Di Antonio Aniello Barbati

Napoli. Un’ennesima storia di assenteismo, in questo caso commessa ai danni del Comune di Palermo, questo è quando hanno scoperto i finanzieri del locale Comando Provinciale al termine di un’indagine durata diversi mesi, per la quale la Procura della Repubblica palermitana ha oggi emesso 28 misure cautelari che hanno raggiunto altrettanti dipendenti pubblici (8 dei quali sottoposti ad arresti domiciliari), tra i quali figura anche un soggetto indagato per reati di mafia.

Scoperta dalla GDF una timbratura non regolare delle schede marcatempo

I dipendenti infedeli in questione sono infatti indagati a vario titolo per truffa a danno di un Ente Pubblico e falsa attestazione della presenza in servizio, fattispecie di reato alle quali gli inquirenti sono giunti dopo essere venuti in possesso delle risultanze probatorie prodotte dai militari delle fiamme gialle.

Per incastrare alle loro responsabilità i non pochi soggetti implicati nella vicenda, gli investigatori del Nucleo Polizia Economico Finanziaria hanno fatto ricorso a videoriprese, appostamenti e pedinamenti nonché esaminato molti documenti, grazie ai quali sono così riusciti a far emergere ripetute condotte illecite a seguito delle quali i dipendenti in questione potevano arbitrariamente assentarsi dal posto di lavoro per provvedere ad attività ed incombenze varie ma del tutto personali, come quelle di dedicarsi allo shopping oppure allo sport.

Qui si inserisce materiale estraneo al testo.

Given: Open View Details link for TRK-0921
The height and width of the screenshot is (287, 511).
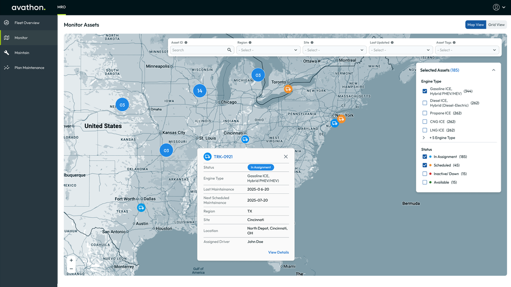Looking at the screenshot, I should tap(278, 253).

Come dimostrato dai finanzieri, e come sovente accade in questi casi, assai frequenti erano altresì i casi di “timbratura multipla” nei quali un singolo dipendente provvedeva a far passare dai congegni marcatempo anche i badge di altri colleghi attestandone in tal modo la (finta) presenza in servizio.

Diverso – ma con identico scopo – era anche un altro stratagemma utilizzato dagli assenteisti, ovvero quello di far ricorso allo strumento straordinario della cosiddetta “rilevazione manuale” per mezzo del quale, in caso di dimenticanza del proprio badge personale, è comunque possibile attestare l’effettiva presenza in servizio tramite una formale comunicazione per iscritto.

In questo caso, però, gli stessi indiziati hanno più volte aggirato il normale procedimento di rilevazione automatica convinti di farla franca, senza sapere che una microcamera adeguatamente piazzata dai finanzieri aveva puntualmente immortalato anche questi abusi.

In poco più di tre mesi d’indagine, sono stati così registrati oltre 1.000 casi di infedele attestazione degli orari, il che ha determinato una falsa rendicontazione di diverse migliaia d’ore lavorative, in realtà mai prestate, ma che il Comune di Palermo ha comunque retribuito.

Quello della tutela degli interessi della Pubblica Amministrazione è uno dei tanti settori d’intervento affidati alla Guardia di Finanza, e la repressione del malcostume legato all’assenteismo vi rientra a pieno titolo; a maggior ragione in un momento cui il Paese si trova a doversi risollevare da una situazione economica assai difficile e dove non possono pertanto esistere “zone franche” nelle quali ad alcuni lavoratori, al contrario di tutti gli altri, sia consentito venir meno ai propri doveri.